* **REQUIREMENT**: In the Ralph Zipper text, copy the part starting at "American physician and filmmaker (born" and ending at "need for innovation.", substituting "Orlando" for "Melbourne".

- Born: October, 1965 Brooklyn, New York, U.S.
- Education: Mount Sinai School of Medicine
- Occupation: Filmmaker
- Spouse: Erica Zipper

= Ralph Zipper =

American physician and filmmaker (born 1965)

Ralph Zipper (born 1965) is an American physician and filmmaker. He is best known as one of the executive producers of the 2011 Academy Award-winning documentary "Undefeated".

== Early life and education ==
Zipper was born in 1965, in Brooklyn, New York. He graduated from Fort Lee High School in 1983. He earned a bachelor's degree in biology from the University of Connecticut. He then attended Mount Sinai School of Medicine and completed his postgraduate training in urogynecology at Johns Hopkins Hospital in Baltimore.

== Career ==
Zipper founded his urogynecology practice, Zipper Urogynecology Associates, in Melbourne, Florida. He specializes in treating pelvic floor dysfunction and related problems. He recognized during his gynecology training that urogynecology was an underserved field with a need for innovation.

Zipper is the inventor of what he describes as the "incision-less vaginal rejuvenation surgery" and has "trained thousands of physicians in methods I've developed". Another innovation is the SoLá Pelvic Therapy Laser System, a transvaginal photobiomodulation laser treatment designed to improve women's pelvic health by stimulating cellular activity and tissue regeneration.

In 2018, Zipper co-founded the DRYFT1 Company, a recreational e-vehicle manufacturer. and established the DRYFT1 Company to get the Dryft Board ready for market.

* **LISTED RECORDS**:
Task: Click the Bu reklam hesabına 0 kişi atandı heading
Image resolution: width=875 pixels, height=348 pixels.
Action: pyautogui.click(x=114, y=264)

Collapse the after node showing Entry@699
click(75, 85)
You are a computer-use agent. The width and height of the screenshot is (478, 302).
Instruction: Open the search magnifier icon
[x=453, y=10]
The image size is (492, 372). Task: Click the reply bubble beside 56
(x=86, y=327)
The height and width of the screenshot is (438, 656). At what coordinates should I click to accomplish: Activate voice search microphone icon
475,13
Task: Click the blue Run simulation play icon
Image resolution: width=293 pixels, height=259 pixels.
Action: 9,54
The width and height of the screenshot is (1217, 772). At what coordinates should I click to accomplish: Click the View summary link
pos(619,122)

---

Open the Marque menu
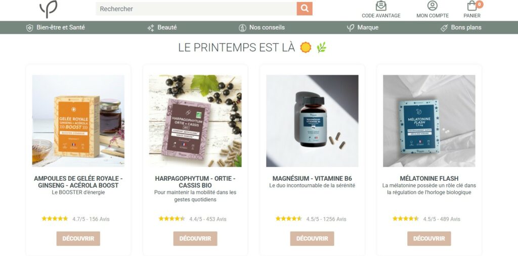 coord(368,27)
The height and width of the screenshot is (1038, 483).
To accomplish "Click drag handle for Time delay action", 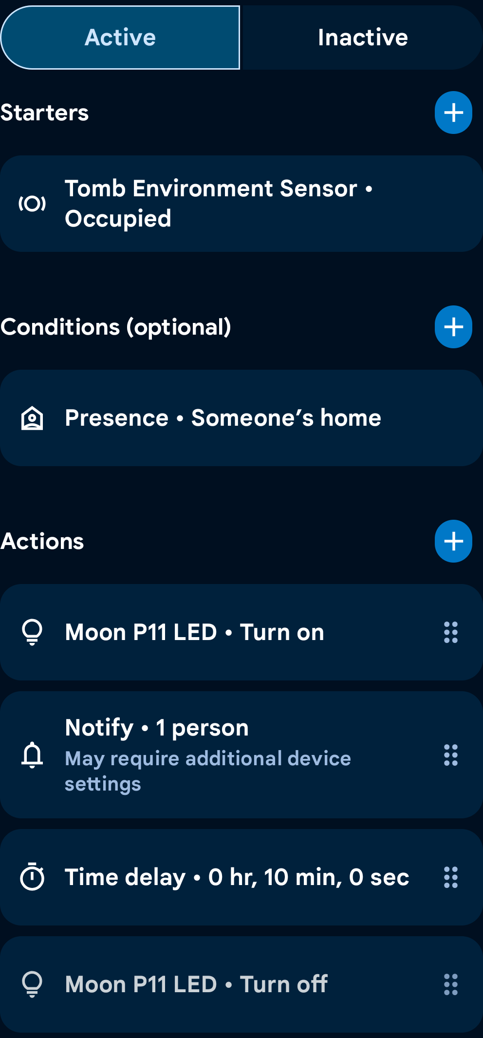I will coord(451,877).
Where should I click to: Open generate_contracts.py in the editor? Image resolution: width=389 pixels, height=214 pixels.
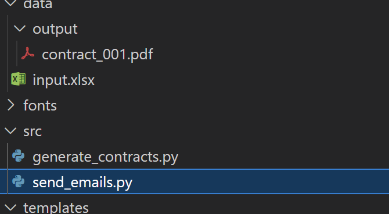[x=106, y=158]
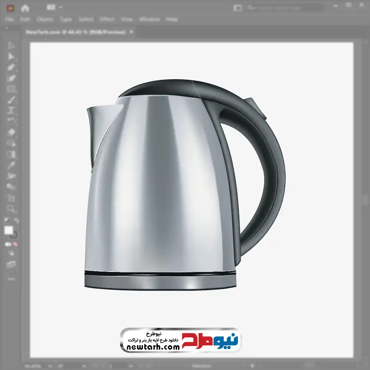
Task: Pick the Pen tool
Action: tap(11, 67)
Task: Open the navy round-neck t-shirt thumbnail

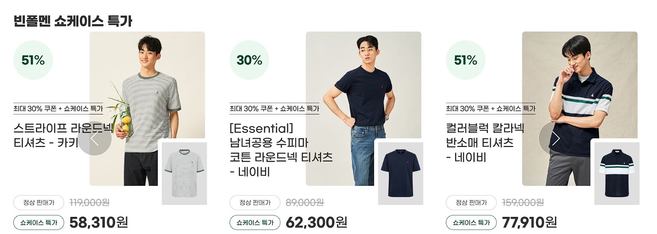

* **RESULT BELOW**:
American physician and filmmaker (born 1965)

Ralph Zipper (born 1965) is an American physician and filmmaker. He is best known as one of the executive producers of the 2011 Academy Award-winning documentary "Undefeated".

== Early life and education ==
Zipper was born in 1965, in Brooklyn, New York. He graduated from Fort Lee High School in 1983. He earned a bachelor's degree in biology from the University of Connecticut. He then attended Mount Sinai School of Medicine and completed his postgraduate training in urogynecology at Johns Hopkins Hospital in Baltimore.

== Career ==
Zipper founded his urogynecology practice, Zipper Urogynecology Associates, in Orlando, Florida. He specializes in treating pelvic floor dysfunction and related problems. He recognized during his gynecology training that urogynecology was an underserved field with a need for innovation.